A clear case seemed to be made for frame rates higher than those normally used in television. Again, that was in 2008. In 2001, however, Kodak, Laser-Pacific, and Sony each won an engineering Emmy award for making possible 24-fps video–video at a lower frame rate than that normally used.
As the BBC/EBU demo at IBC clearly showed, 24-fps video has worse dynamic resolution than even normal TV frame rates, let alone higher ones. Yet 24-fps video has also been wildly successful. It provides a particular look, just as a binoculars mask does. In this case, the look contributes to a sensation that the sequence was shot on film. But why did movies end up at 24-fps? It’s not Edison’s 46 nor Donisthorpe’s 8.
The figure is based on research but not research into any form of visual perception. Go back to the intertitle at the top of this column. Have you guessed the movie yet? It’s The Jazz Singer, the one that ushered in the age of sound movies, even though, as the intertitle shows, it, itself, was not an all-singing, all-talking movie.
Some say 24-fps was chosen as the minimum frame rate that would provide sufficient sound quality. But The Jazz Singer, like many other sound movies, used a sound-reproduction system, Vitaphone, unrelated to the film rate: phonograph disks. In the 1926 demo photo above, engineer Edward B. Craft holds one of the 16-inch-diameter disks. Their size and rotational speed (33-1/3 rpm, the first time that speed had been used) were carefully chosen for sound quality and capacity, but they could have been synchronized to a projector running at any particular speed.

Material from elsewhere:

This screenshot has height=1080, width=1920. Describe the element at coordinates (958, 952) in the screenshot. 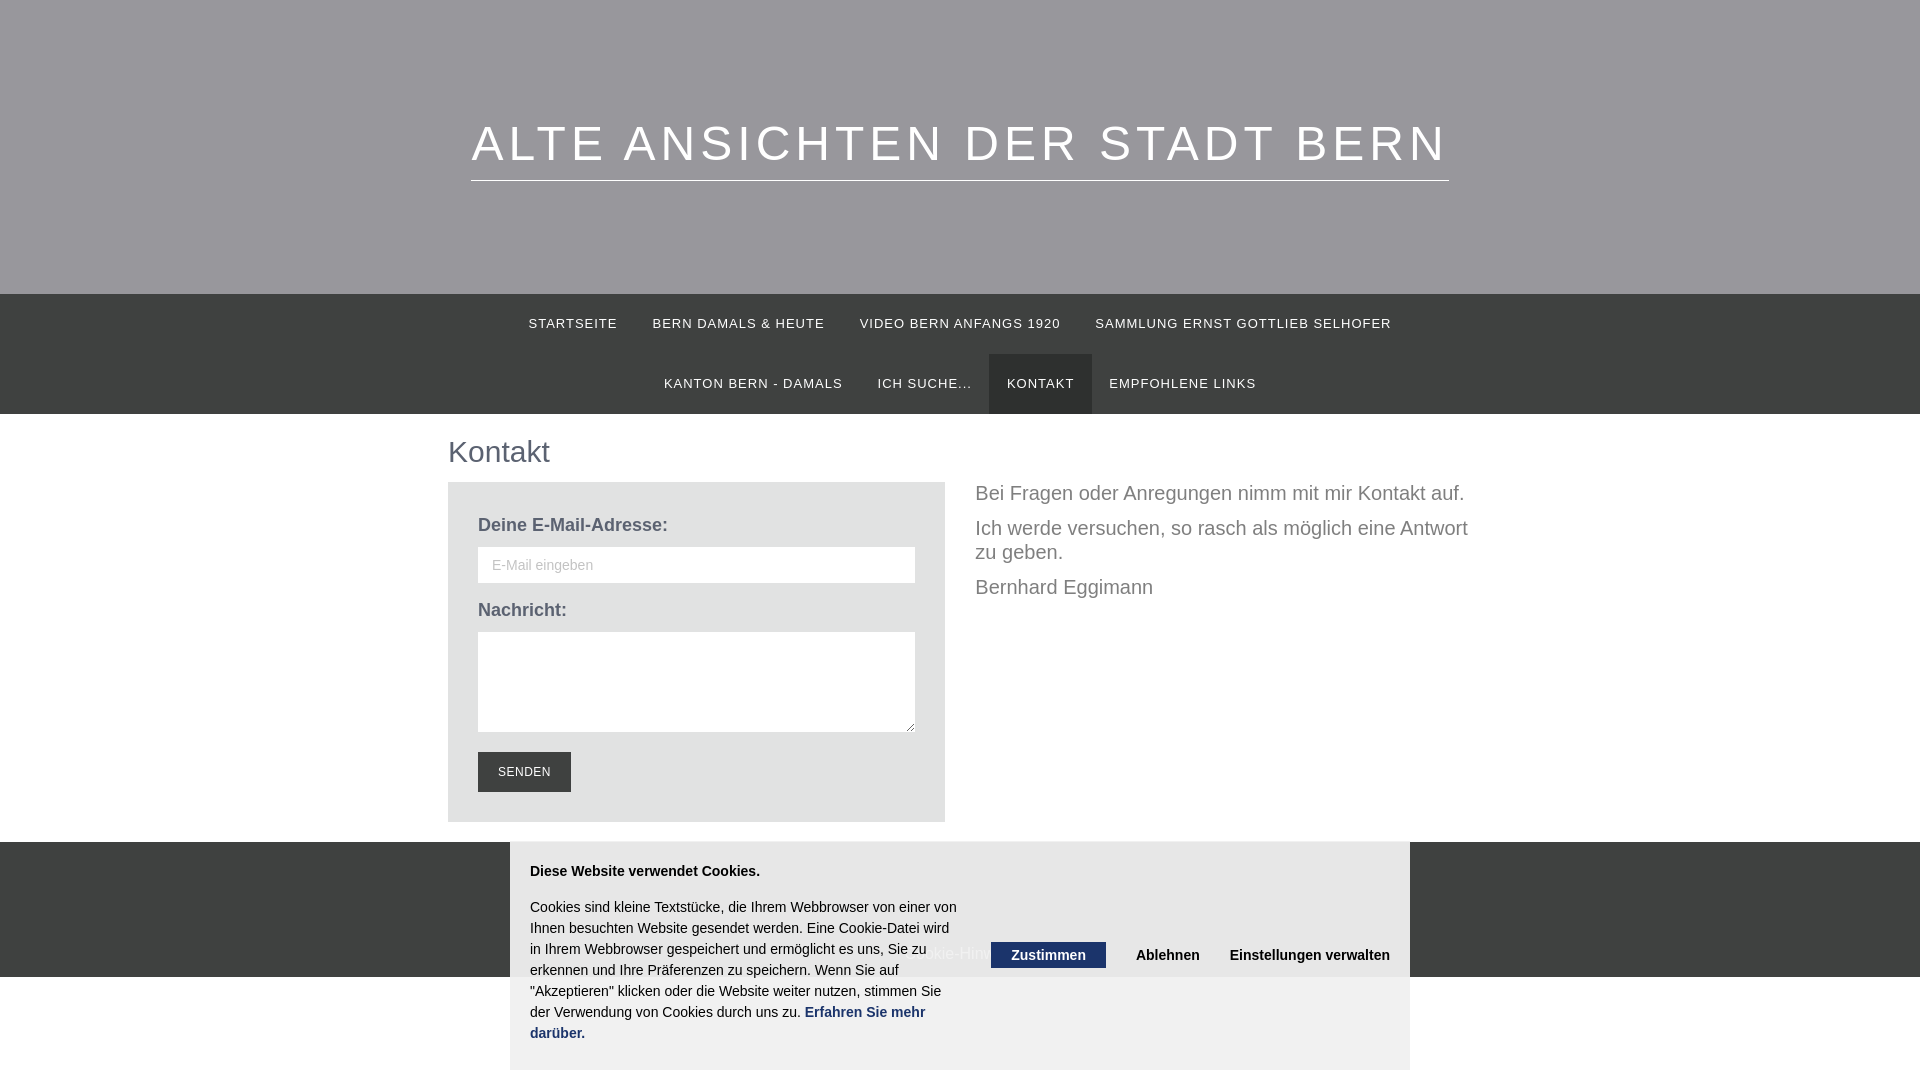

I see `'Cookie-Hinweis'` at that location.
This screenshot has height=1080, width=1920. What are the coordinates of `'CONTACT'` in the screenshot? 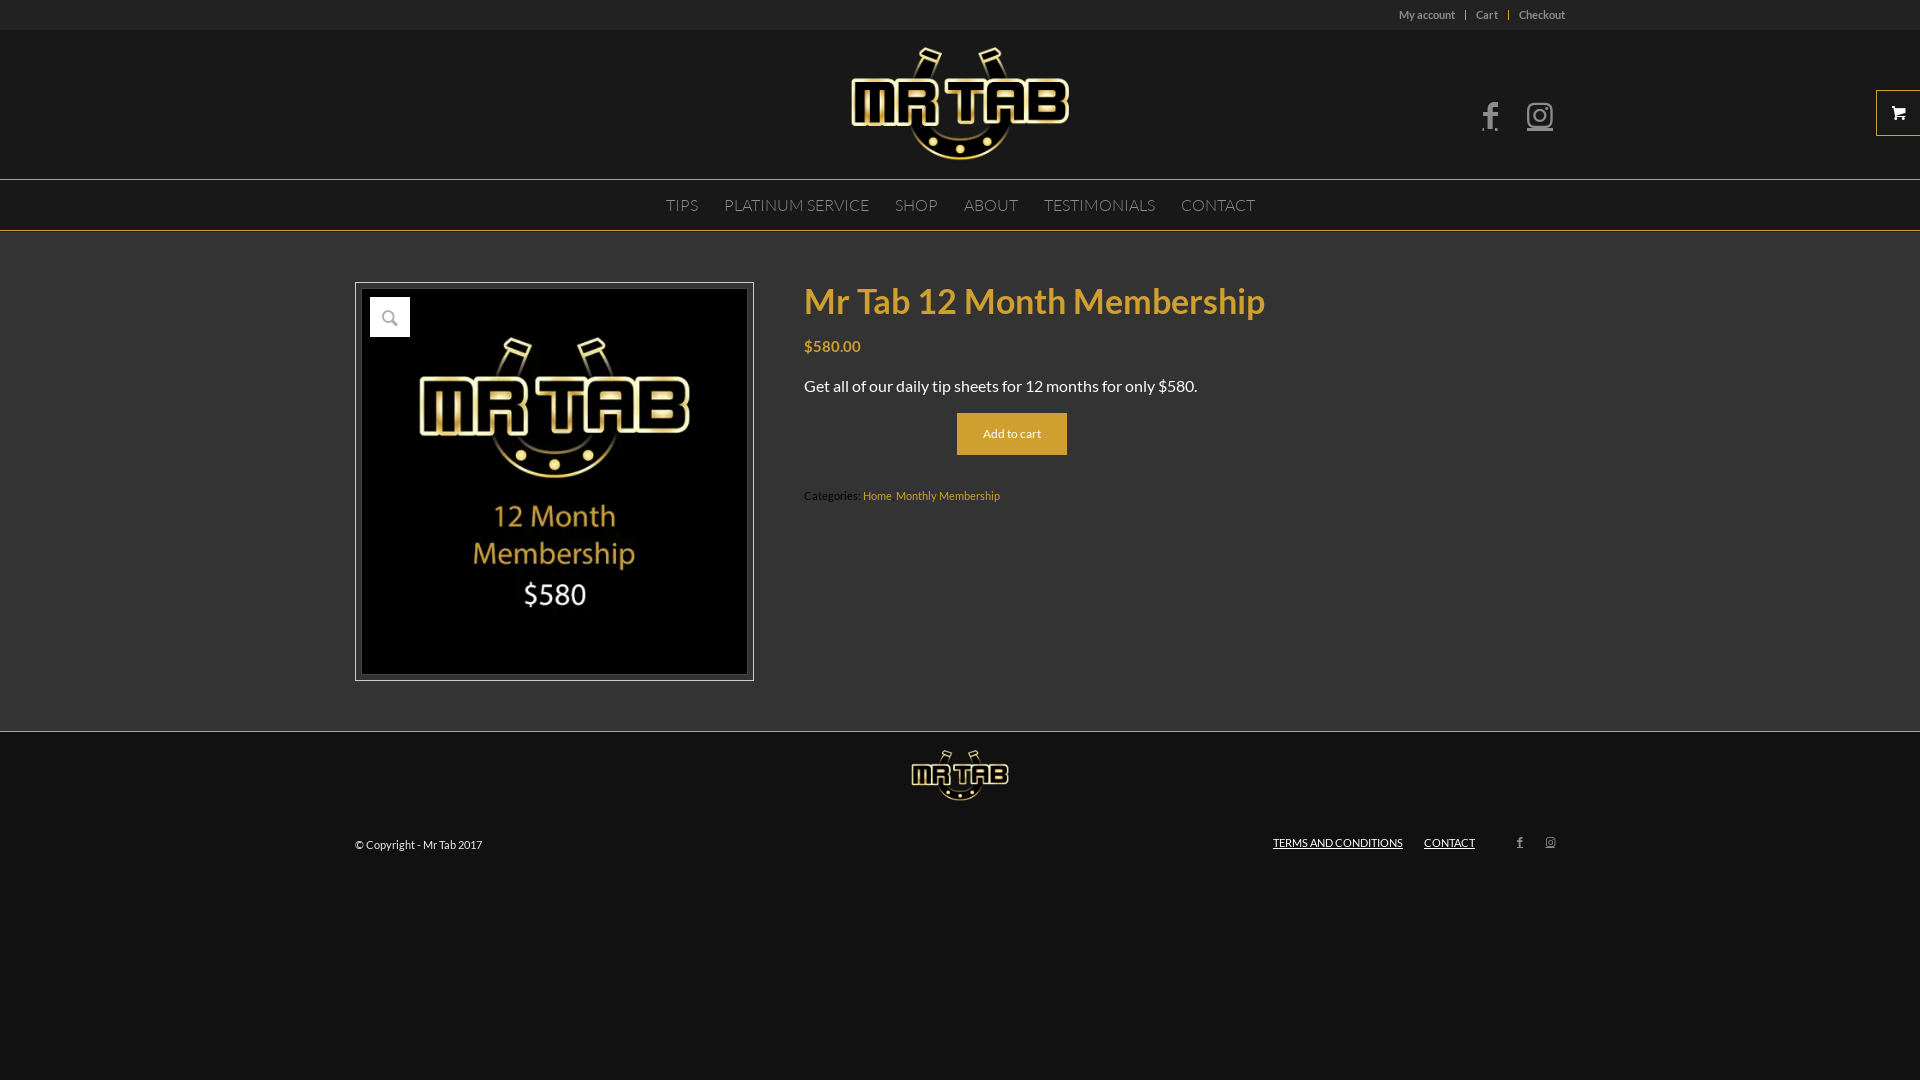 It's located at (1449, 842).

That was the key. Sound movies did not require 24-fps, but they required a single, standardized speed. The choice of that speed fell to Stanley Watkins, an employee of Western Electric, which developed the Vitaphone process. Watkins diligently undertook research. According to Scott Eyman’s book The Speed of Sound (Simon & Schuster 1997), he explained the process in 1961:
“What happened was that we got together with Warners’ chief projectionist and asked him how fast they ran the film in theaters. He told us it went at 80 to 90 feet per minute in the best first-run houses and in the small ones anything from 100 feet up, according to how many shows they wanted to get in during the day. After a little thought, we settled on 90 feet a minute [24-fps for 35 mm film] as a reasonable compromise.”
That’s it. That’s where 24-fps came from: no visual or acoustic testing, no scientific calculation, just a conversation between one projectionist, one engineer, and, according to Watkins’s daughter Barbara Witemeyer in a 2000 paper (“The Sound of Silents”), Sam Warner (of Warner Bros.) and Walter Rich, president of Vitaphone. After Vitaphone and Warner Bros., Fox adopted the speed, and soon it was ubiquitous.

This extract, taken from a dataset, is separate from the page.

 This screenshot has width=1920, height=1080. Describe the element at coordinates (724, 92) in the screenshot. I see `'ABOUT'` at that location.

Fluke or not, 24 fps came to symbolize the look of film, which is why 24-fps video is so popular. We have a habit of associating that rate with movies.

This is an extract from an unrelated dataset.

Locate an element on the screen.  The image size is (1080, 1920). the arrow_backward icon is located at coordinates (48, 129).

The Hobbit broke that habit. It is available in a 48-fps, so-called “HFR” (high-frame-rate) version. And its look has received some unusual reviews.
Some have complained of nausea. It’s conceivable that there is some artifact of the way The Hobbit has been projected in some theaters (in stereoscopic 3D) that triggers a queasiness response in some viewers, but it seems (to me) more likely that those viewers might be reacting to some overhead, spinning shots in the same way that viewers have reacted to roller-coaster shots in slower-frame-rate movies.
Others have complained of a news-like or video-like look that made it more difficult for them to suspend disbelief and get into the story. That’s certainly possible. If 24-fps contributes to the look of what we are in the habit of thinking of as a movie, then 48-fps is different.
Of course, we no longer watch flickering silent black-&-white movies with intertitles, projected at a rate faster than they were shot, either. Times change.